First Quarter: Texas A&M Conundrum

Second Quarter: Melodramatic Michigan

Regardless what happens hereafter, Michigan has already won one national title: most melodramatic program in America. The Wolverines are setting records for overwrought emotions in response to various suspensions of Jim Harbaugh (11).

Saturday it was interim head coach Sherrone Moore (12) alternately sobbing and swearing on national TV after Michigan blunt-force trauma’d Penn State into submission. Moore’s heaving salute to Harbaugh almost felt like a parody. It gave the impression that the coach was on his death bed, being held hostage or perhaps trapped in an underground mine. In reality, he was suspended (again), and watched the game from the team hotel in State College, Pa.

Last week, Harbaugh was sidelined by the Big Ten for the final three games of the regular season for former staffer Connor Stalions’s alleged espionage ring, which performed impermissible, in-person scouting of Michigan opponents. Harbaugh and Michigan requested a temporary restraining order that would allow him to coach but it will not be heard until Friday. So he sat out the Penn State game, which follows a school-mandated suspension for three games to start the season for another ongoing NCAA investigation.

Wolverines offensive line coach Sherrone Moore, right, does an interview through tears as running back Blake Corum, left, looks on.
Moore, right, let his feelings about Harbaugh flow freely in his emotional postgame interview :: Matthew O'Haren/USA TODAY Sports

When the first suspension happened, Michigan responded in florid fashion. Quarterback J.J. McCarthy wore a “Free Harbaugh” shirt before the season opener against East Carolina—perhaps overlooking the fact that this was a school suspension.
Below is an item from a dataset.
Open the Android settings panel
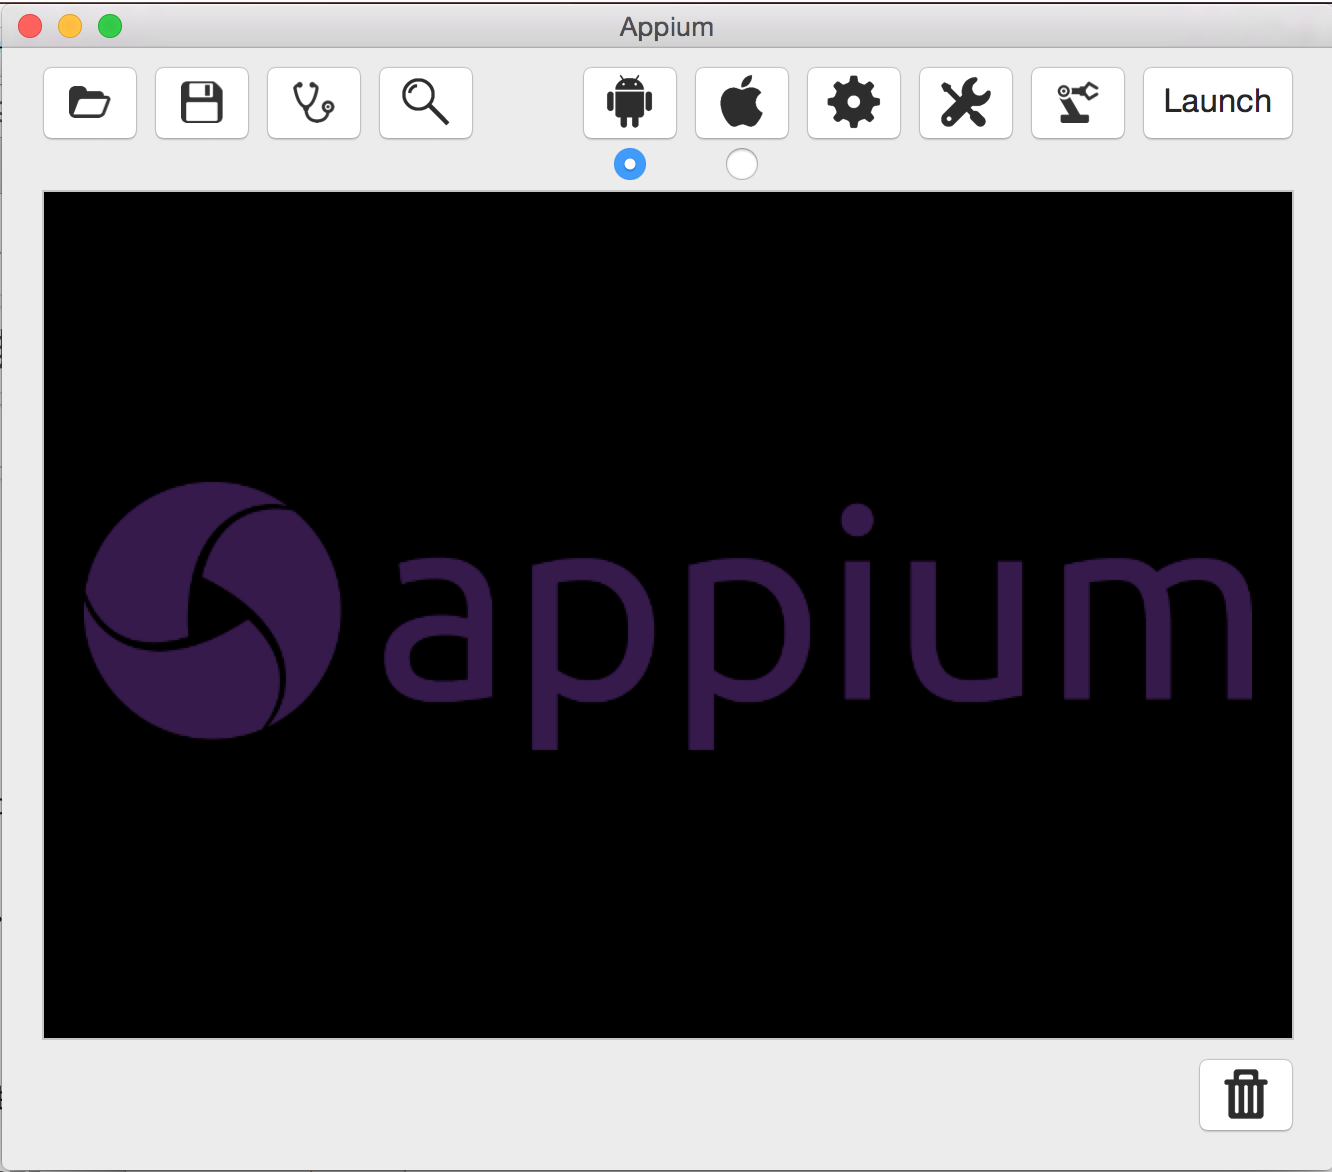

The Wolverines also took the field for their first offensive play in that game in the “centipede” formation Harbaugh fancied, initially lining up all 11 players in a row behind the center before shifting into something more conventional.

So it would stand to reason that a program which treated that suspension as a life sentence at San Quentin would be even more overwrought this time around, when Harbaugh really might be sidelined for meaningful games. Without question, the institutional outrage has been communicated, with president Santa Ono writing to Big Ten commissioner Tony Petitti before the suspension and athletic director Warde Manuel (13) sounding off afterward.

Manuel’s statement could succinctly be described as a declaration of war against the conference. Will Michigan throw more mud, the way it did last week, when Sports Illustrated and other outlets reported that multiple Big Ten teams sent Michigan’s play signals to Purdue ahead of the Big Ten championship game last year? We’ll see what the week brings.

But amid the gnashing of teeth and rattling of sabres, there was this revelation from SI colleague Michael Rosenberg: Michigan regents discussed leaving the Big Ten if Harbaugh were to be suspended. That would set the bar for institutional overreaction on account of football at a new high.

(Michigan is one of the few schools that could make it work as a football independent, along with Texas and Ohio State. And, of course, Notre Dame, which already is doing it. The question would be what to do with the rest of its sports.)

That sort of Leave the League power play—even if it’s just discussed and never acted upon—underscores the permanent power trip that Michigan and Ohio State have enjoyed for decades within the Big Ten. The league could really use some more balance, both in terms of football success and institutional gravitas. The arrival of four schools from the Pac-12 next year might diffuse things a bit more, but it also may take years—if not decades—for that to take hold.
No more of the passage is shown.